Provided information
** START **

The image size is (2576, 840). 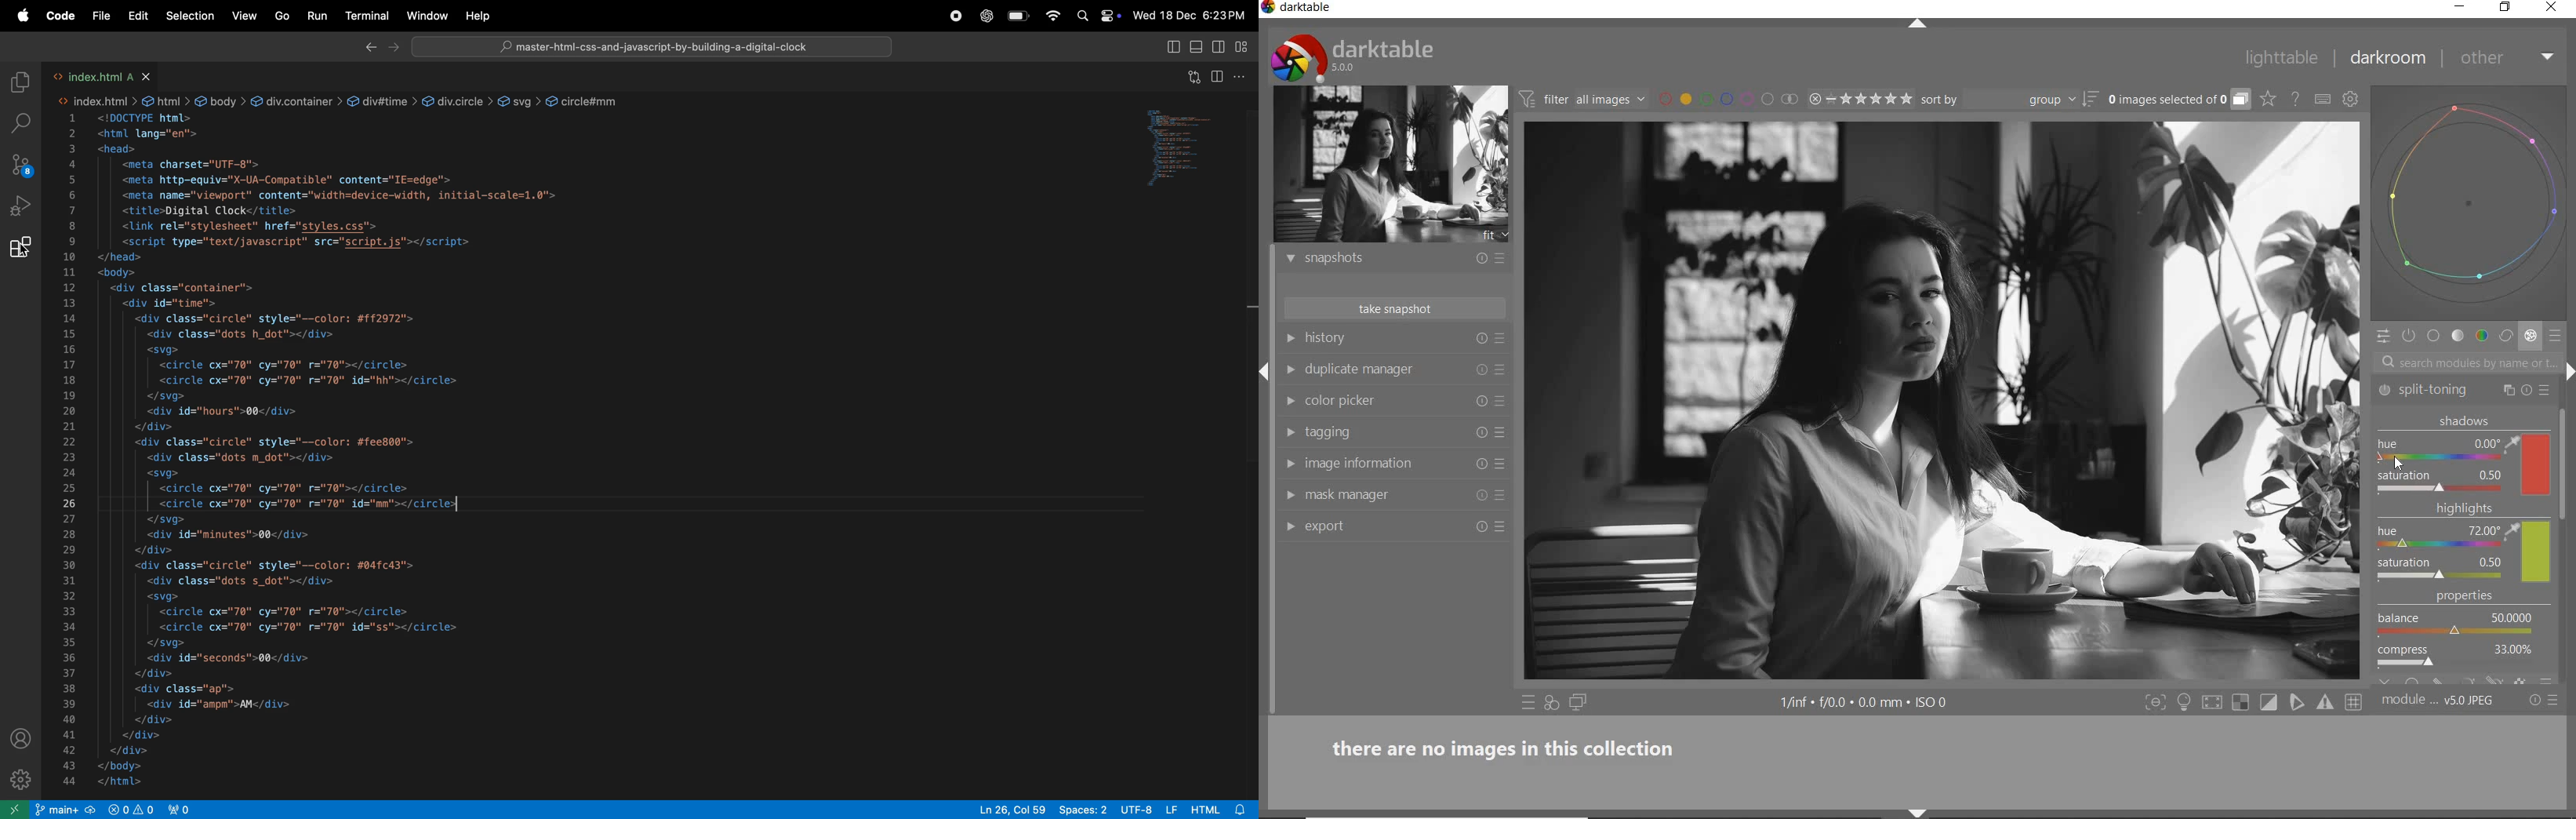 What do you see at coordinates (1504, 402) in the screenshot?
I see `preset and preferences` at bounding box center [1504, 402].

** END **
** START **

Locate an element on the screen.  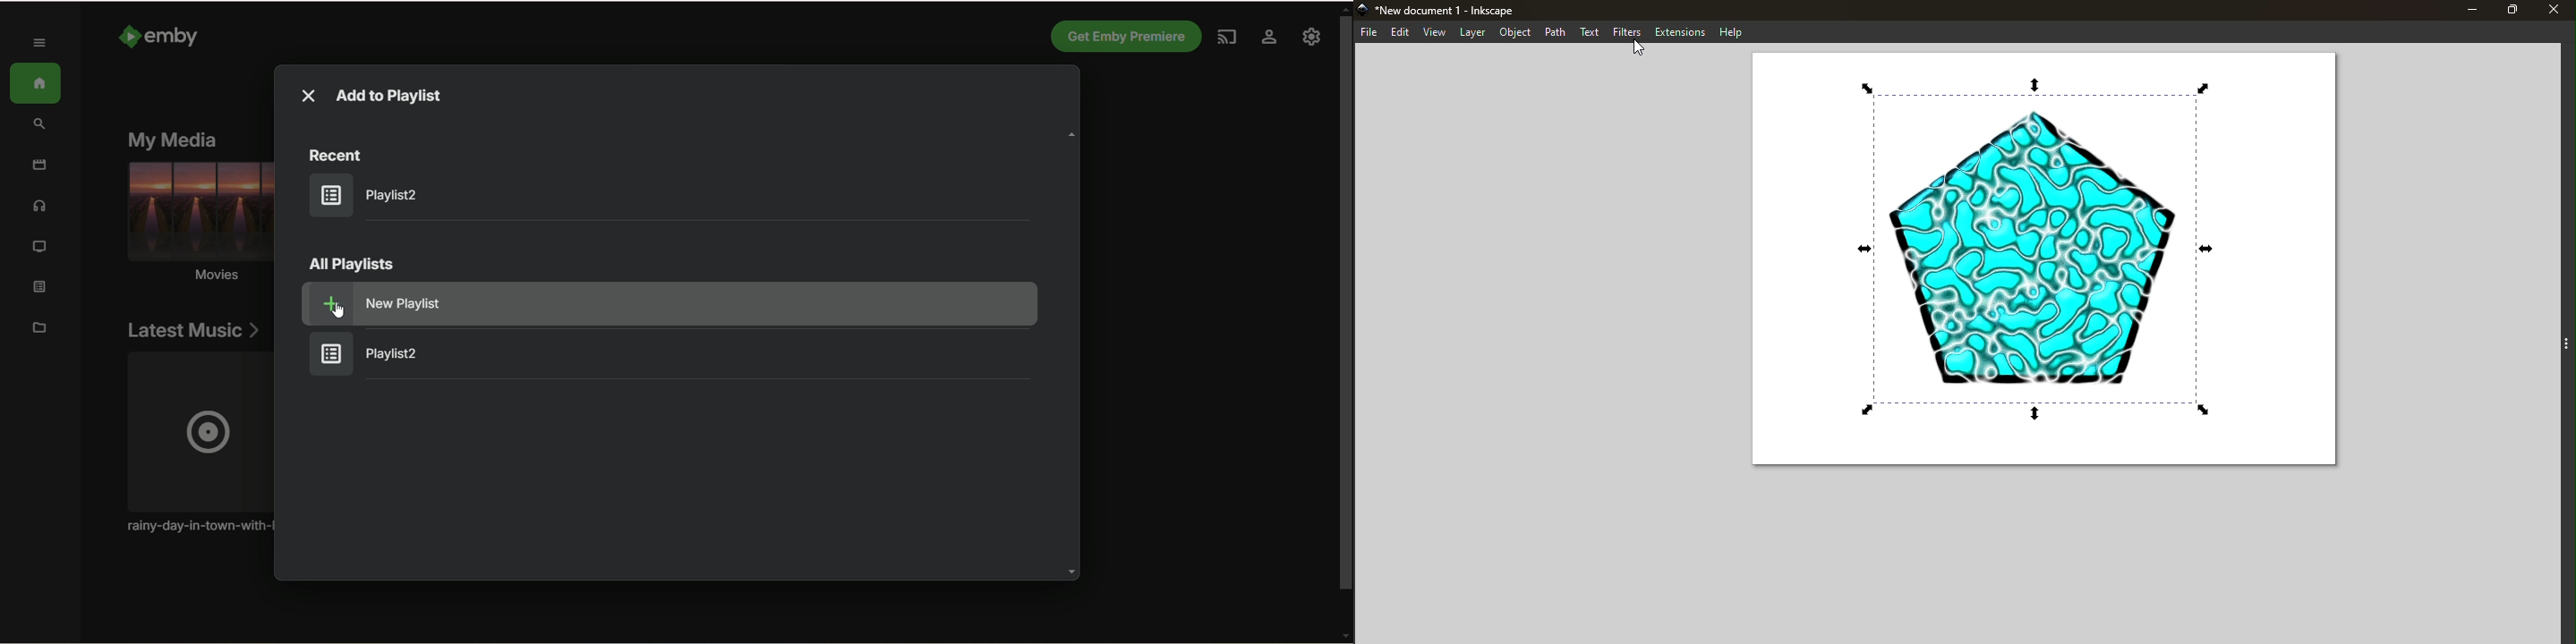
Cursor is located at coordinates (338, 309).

** END **
** START **

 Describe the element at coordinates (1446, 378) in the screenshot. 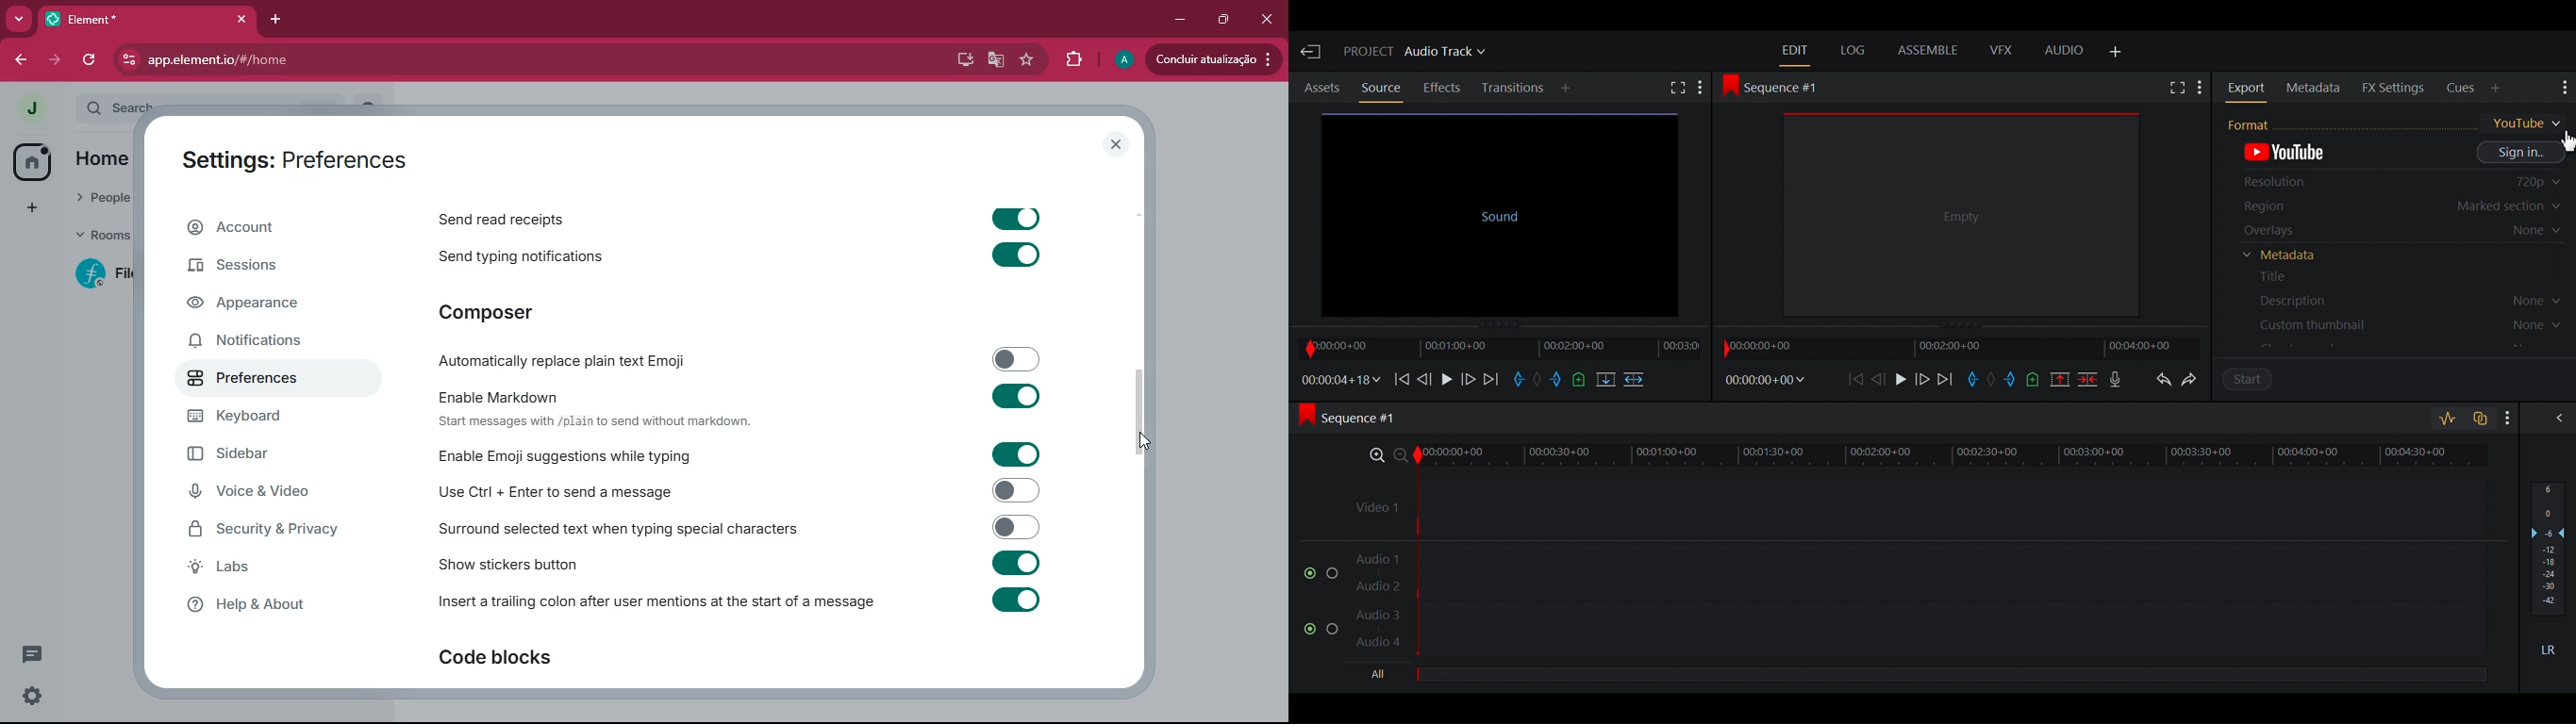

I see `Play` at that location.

** END **

Your goal
Copy the records from the line containing "Describe the element" down to the line containing "at that location.", replacing "screenshot" with "screen capture" and changing nothing else. Leave the pictures out of your answer.

Solved exercise
 Describe the element at coordinates (1446, 378) in the screen capture. 

I see `Play` at that location.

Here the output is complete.